Non-invasive taVNS increases invigoration to work for rewards and shifts the invigoration–wanting relationship to favor initiating effort, particularly for less-wanted rewards. Effects are stronger for food rewards with left-ear stimulation, indicating lateralized generalization across reinforcers. There is no conclusive effect on maintenance of effort or subjective wanting/exertion nor on cost-evidence accumulation. taVNS may offer a translational avenue to ameliorate deficits in vigor (e.g., apathy/anhedonia).

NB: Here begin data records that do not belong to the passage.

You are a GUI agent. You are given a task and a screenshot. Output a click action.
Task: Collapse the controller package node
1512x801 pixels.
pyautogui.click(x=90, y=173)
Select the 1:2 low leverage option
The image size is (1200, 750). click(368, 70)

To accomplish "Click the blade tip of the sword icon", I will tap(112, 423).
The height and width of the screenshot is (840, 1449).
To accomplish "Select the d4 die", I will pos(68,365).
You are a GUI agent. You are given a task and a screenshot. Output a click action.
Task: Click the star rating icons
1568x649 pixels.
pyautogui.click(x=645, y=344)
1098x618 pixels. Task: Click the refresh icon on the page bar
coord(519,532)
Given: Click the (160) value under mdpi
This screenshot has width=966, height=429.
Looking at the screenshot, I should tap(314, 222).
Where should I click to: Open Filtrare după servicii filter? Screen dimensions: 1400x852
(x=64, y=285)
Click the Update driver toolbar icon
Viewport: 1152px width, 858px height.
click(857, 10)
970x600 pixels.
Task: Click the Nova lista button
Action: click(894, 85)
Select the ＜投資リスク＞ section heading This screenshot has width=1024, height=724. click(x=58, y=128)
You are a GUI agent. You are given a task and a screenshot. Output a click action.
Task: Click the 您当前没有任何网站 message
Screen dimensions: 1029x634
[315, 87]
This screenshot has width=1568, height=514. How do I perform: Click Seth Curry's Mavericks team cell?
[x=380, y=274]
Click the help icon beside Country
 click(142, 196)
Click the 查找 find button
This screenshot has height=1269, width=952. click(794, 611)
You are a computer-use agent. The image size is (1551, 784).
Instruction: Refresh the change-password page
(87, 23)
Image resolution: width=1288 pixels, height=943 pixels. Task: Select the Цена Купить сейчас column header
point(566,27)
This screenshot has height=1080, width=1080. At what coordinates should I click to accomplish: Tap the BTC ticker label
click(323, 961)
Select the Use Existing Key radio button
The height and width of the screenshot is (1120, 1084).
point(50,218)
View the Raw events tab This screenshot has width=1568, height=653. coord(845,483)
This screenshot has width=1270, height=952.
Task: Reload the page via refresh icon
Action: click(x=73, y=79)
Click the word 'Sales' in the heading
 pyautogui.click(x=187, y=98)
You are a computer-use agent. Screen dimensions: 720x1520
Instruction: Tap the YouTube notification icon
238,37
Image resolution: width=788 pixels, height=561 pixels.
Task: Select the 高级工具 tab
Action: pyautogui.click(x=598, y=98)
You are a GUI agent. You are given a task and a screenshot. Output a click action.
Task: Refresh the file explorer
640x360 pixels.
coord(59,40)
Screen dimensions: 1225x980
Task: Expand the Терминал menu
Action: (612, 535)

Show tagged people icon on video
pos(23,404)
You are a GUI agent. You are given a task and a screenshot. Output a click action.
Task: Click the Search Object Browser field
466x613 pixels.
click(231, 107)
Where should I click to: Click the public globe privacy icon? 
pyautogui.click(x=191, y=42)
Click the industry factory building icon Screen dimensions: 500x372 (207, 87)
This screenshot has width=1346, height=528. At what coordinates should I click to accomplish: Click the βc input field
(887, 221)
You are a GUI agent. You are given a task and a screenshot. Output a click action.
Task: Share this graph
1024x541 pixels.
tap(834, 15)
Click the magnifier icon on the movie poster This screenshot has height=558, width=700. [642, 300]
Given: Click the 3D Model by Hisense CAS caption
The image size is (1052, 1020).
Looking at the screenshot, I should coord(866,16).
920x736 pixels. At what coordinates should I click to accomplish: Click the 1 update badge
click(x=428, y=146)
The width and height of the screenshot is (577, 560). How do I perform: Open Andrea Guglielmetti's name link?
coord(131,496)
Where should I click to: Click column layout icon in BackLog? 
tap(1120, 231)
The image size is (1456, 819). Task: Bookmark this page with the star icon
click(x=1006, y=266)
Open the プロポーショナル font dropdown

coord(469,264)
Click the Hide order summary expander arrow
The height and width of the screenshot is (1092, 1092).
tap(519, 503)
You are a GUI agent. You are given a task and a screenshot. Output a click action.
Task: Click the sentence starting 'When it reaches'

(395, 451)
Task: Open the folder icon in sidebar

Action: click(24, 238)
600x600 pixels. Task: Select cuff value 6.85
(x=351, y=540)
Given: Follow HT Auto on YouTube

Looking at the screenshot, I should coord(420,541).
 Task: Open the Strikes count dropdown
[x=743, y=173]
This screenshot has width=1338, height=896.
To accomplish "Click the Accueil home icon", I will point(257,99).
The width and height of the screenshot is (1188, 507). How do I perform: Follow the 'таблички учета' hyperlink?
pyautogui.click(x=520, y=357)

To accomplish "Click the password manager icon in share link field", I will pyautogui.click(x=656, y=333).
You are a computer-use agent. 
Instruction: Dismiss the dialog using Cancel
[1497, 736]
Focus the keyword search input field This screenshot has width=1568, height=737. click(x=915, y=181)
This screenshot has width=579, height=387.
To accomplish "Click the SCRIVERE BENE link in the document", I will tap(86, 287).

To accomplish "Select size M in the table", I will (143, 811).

Future work should directly test dopaminergic versus noradrenergic mechanisms (e.g., pharmacological challenges, PET imaging), delineate neural circuitry via concurrent neuroimaging, compare stimulation sides within subjects, examine other reinforcers and metabolic states, and optimize stimulation protocols for motivational outcomes and long-term clinical efficacy.

• Neurochemical mechanism not directly tested; taVNS may affect multiple neurotransmitter systems; dopamine/noradrenaline contributions remain to be dissociated (e.g., via pharmacology or PET).
• Exact mechanism for faster invigoration unresolved; no concurrent neuroimaging in the effort task.
• Lateralization not directly compared within-subject across sides; only between-subject side assignment.
• Reward space limited to food vs money; other reinforcers and depletion/metabolic states may modulate effects.
• Stimulation intensity/protocol fixed to mild pricking; different parameters may yield different effects.
• Only anecdotal Bayesian evidence for the null on maintenance; small effects cannot be excluded; additional data needed.